About the book, from the publisher:
In Liberty's Chain, David N. Gellman shows how the Jay family, abolitionists and slaveholders alike, embodied the contradictions of the revolutionary age. The Jays of New York were a preeminent founding family. John Jay, diplomat, Supreme Court justice, and coauthor of the Federalist Papers, and his children and grandchildren helped chart the course of the Early American Republic.

Liberty's Chain forges a new path for thinking about slavery and the nation's founding. John Jay served as the inaugural president of a pioneering antislavery society. His descendants, especially his son William Jay and his grandson John Jay II, embraced radical abolitionism in the nineteenth century, the cause most likely to rend the nation. The scorn of their elite peers—and racist mobs—did not deter their commitment to end southern slavery and to combat northern injustice.

John Jay's personal dealings with African Americans ranged from callousness to caring. Across the generations, even as prominent Jays decried human servitude, enslaved people and formerly enslaved people served in Jay households. Abbe, Clarinda, Caesar Valentine, Zilpah Montgomery, and others lived difficult, often isolated, lives that tested their courage and the Jay family's principles.

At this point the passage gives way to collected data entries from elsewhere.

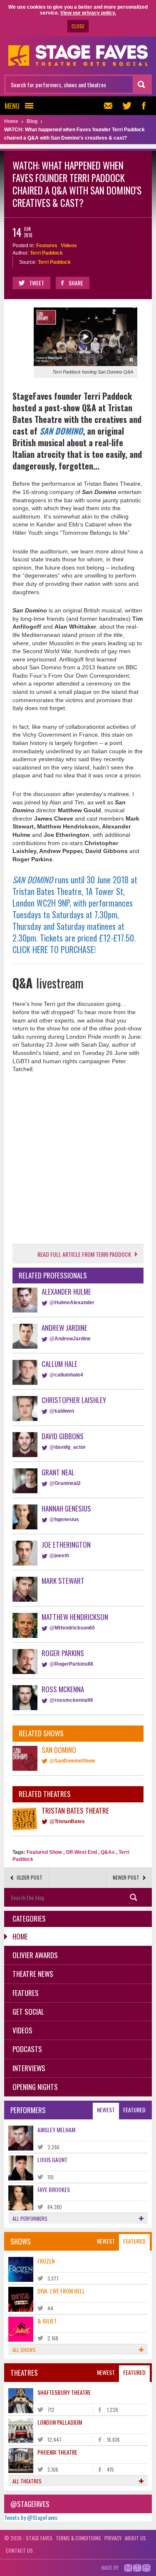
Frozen (45, 2260)
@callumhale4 (66, 1375)
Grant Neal (58, 1472)
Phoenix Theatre (57, 2452)
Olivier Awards (35, 1955)
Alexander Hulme (66, 1291)
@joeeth (59, 1555)
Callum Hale (59, 1364)
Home (20, 1936)
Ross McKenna (63, 1689)
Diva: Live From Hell (61, 2290)
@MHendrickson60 (72, 1628)
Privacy (112, 2538)
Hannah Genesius (66, 1508)
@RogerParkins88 (71, 1664)
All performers (29, 2218)
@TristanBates (67, 1821)
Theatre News (32, 1974)
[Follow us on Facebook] (143, 105)
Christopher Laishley (74, 1400)
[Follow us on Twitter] (127, 105)
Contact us (19, 2550)
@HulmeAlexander (72, 1302)
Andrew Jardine (64, 1327)
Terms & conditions (78, 2538)
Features (46, 245)
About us (135, 2538)
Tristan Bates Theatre (75, 1810)
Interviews (28, 2068)
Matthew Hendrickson (75, 1617)
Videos (69, 245)
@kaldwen (62, 1411)
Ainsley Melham (56, 2129)
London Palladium (59, 2422)
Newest (106, 2109)
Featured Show (44, 1852)
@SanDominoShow (72, 1761)
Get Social (28, 2011)
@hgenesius (64, 1519)
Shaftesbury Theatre (64, 2392)
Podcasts (27, 2049)
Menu (12, 106)
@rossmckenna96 (71, 1700)
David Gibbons (63, 1436)
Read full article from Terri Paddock (84, 1254)
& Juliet (47, 2320)
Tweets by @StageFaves (30, 2517)
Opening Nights (35, 2087)
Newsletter (110, 105)
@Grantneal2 (65, 1483)
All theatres (27, 2481)
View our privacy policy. (88, 13)
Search (133, 1897)
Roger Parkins (63, 1653)
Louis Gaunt (52, 2159)
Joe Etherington (66, 1544)
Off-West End (81, 1852)
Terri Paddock (46, 253)
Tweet (36, 282)
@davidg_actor (68, 1447)
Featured (134, 2109)
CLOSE (78, 25)
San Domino (59, 1750)
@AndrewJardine (70, 1339)
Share (76, 282)
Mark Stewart (63, 1581)
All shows (24, 2349)
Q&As (108, 1852)
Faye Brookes (53, 2189)
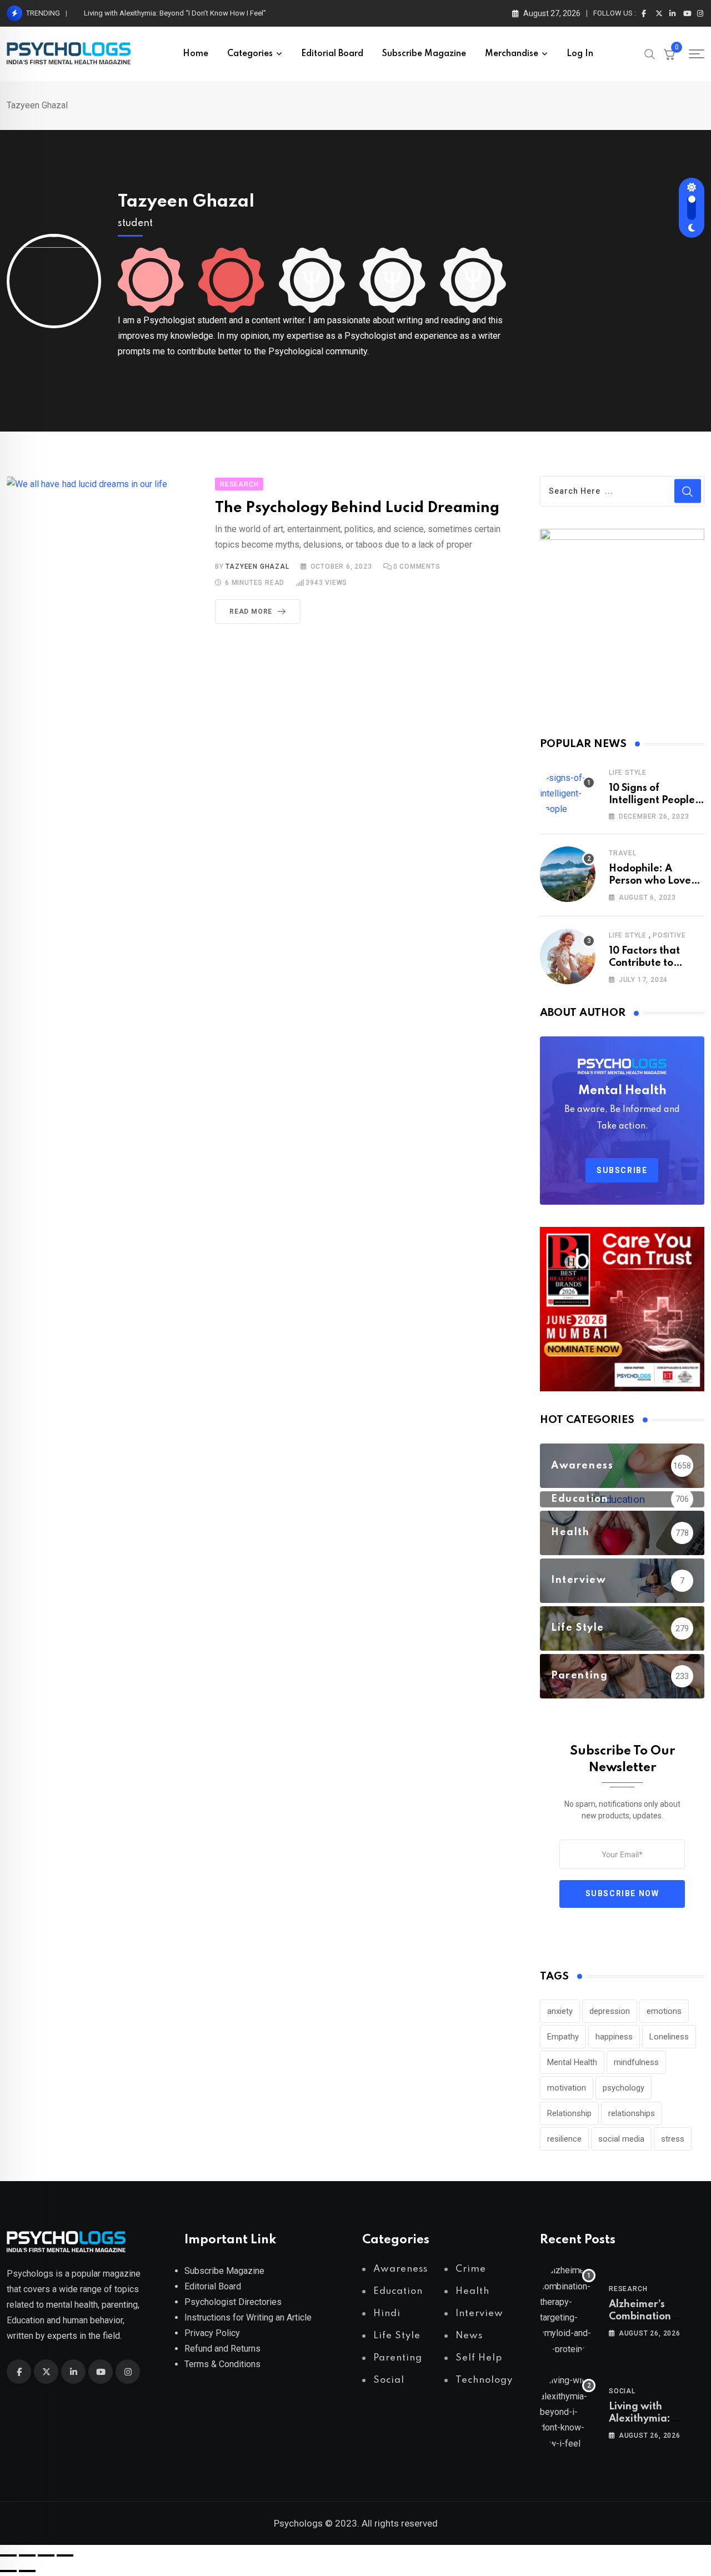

The personal and the political intersect in this saga, as Gellman charts American values transmitted and transformed from the colonial and revolutionary eras to the Civil War, Reconstruction, and beyond. The Jays, as well as those who served them, demonstrated the elusiveness and the vitality of liberty's legacy. This remarkable family story forces us to grapple with what we mean by patriotism, conservatism, and radicalism. Their story speaks directly to our own divided times.